BRYAN'S BLOG

Designing Agile Decision Making vs Agile Organisations

Recently I read an article by McKinsey titled The Journey to an Agile Organisation. The article steps you through how to transform an organisation from a “… static, siloed, structural hierarchy…” to an agile organisation “…characterized as a network of teams operating in rapid learning and decision-making cycles.”. As the article points out, the journey is a challenging one and is not to be taken without a very clear view on the end objective – the degree an agile organisation architecture will deliver value.

The Essence of Agile Decision Making

If you would like to be a more agile organisation but you are not ready for such a broad and game changing transformation, there is something you can do right now. Make your current organisation’s decision-making architecture work faster

The diagram to the right is the way forward. All significant decisions need information about the decision, and a conversation with others. 

If you want to make decision making more agile you need better:       

Discovery – You need great information and that means data discovery. Decision making is slowed down by a lack of information or when new information comes to hand late in the piece.

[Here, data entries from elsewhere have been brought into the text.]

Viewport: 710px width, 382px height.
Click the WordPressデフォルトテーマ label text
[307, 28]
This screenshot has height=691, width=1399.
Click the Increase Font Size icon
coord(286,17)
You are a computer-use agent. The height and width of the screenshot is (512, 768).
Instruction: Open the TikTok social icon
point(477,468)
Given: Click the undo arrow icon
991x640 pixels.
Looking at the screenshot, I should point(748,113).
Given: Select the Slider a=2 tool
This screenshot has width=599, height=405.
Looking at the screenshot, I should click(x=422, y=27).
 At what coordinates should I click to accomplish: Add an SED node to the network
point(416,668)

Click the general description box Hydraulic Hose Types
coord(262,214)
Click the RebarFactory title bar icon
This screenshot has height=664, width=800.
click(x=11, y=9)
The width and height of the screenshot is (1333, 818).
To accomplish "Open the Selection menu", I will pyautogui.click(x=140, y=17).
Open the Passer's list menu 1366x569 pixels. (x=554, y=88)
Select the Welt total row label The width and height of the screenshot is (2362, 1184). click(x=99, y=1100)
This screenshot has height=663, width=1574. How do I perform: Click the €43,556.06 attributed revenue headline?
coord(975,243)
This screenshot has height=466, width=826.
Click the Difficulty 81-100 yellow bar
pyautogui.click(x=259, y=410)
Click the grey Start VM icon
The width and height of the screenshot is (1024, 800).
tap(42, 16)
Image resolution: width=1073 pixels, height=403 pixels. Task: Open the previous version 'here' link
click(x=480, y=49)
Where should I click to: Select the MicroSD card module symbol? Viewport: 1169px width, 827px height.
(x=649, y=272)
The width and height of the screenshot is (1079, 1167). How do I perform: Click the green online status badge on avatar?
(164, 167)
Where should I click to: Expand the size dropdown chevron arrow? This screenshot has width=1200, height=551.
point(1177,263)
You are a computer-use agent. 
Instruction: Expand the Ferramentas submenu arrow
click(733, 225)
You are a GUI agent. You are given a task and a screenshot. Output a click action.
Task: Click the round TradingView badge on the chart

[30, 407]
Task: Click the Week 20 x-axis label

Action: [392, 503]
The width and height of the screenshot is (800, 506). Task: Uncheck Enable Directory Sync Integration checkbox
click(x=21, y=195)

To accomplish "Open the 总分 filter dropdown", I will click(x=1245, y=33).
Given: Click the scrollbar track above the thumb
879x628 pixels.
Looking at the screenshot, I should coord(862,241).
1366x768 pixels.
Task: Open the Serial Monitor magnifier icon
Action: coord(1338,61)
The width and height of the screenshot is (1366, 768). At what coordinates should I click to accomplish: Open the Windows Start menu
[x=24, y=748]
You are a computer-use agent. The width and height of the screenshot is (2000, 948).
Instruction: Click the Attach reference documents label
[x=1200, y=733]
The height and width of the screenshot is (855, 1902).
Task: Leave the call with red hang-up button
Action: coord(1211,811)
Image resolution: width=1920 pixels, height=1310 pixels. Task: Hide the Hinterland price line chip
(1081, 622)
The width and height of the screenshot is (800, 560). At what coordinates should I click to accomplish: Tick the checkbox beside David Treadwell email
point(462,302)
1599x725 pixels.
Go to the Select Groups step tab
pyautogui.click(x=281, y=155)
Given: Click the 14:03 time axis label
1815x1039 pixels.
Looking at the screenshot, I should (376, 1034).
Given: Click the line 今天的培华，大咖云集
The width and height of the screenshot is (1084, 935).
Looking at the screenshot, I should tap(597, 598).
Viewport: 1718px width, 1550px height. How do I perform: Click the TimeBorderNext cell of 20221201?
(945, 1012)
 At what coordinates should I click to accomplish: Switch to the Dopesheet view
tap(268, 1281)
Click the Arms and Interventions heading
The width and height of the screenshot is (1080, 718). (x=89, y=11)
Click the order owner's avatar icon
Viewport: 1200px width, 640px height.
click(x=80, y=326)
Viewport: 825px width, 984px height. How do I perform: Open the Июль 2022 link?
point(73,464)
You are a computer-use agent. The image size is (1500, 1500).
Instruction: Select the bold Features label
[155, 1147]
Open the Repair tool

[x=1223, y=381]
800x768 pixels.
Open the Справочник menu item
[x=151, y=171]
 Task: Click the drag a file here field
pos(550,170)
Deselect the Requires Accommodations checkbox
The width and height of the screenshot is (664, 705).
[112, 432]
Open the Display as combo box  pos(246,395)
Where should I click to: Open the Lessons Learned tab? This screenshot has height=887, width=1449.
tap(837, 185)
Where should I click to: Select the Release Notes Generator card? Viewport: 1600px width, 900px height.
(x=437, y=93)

Collaboration – You need to use the information to facilitate collaboration during the conversation. That means, highly visual representation of the information. Not just numbers.

Execution – Once your decision is made, there are many, many decisions that usually follow to implement the decision. These decisions need tracking and that means choosing the right metrics to track and to feed back into more collaborative conversations.

My question is do you have a culture of data discovery, data display and data monitoring that accelerates decision making? If not, it is time to change the culture. Systems can help, so too can culture transformation workshops to change mind sets and to provide tools for staff to facilitate the culture shift.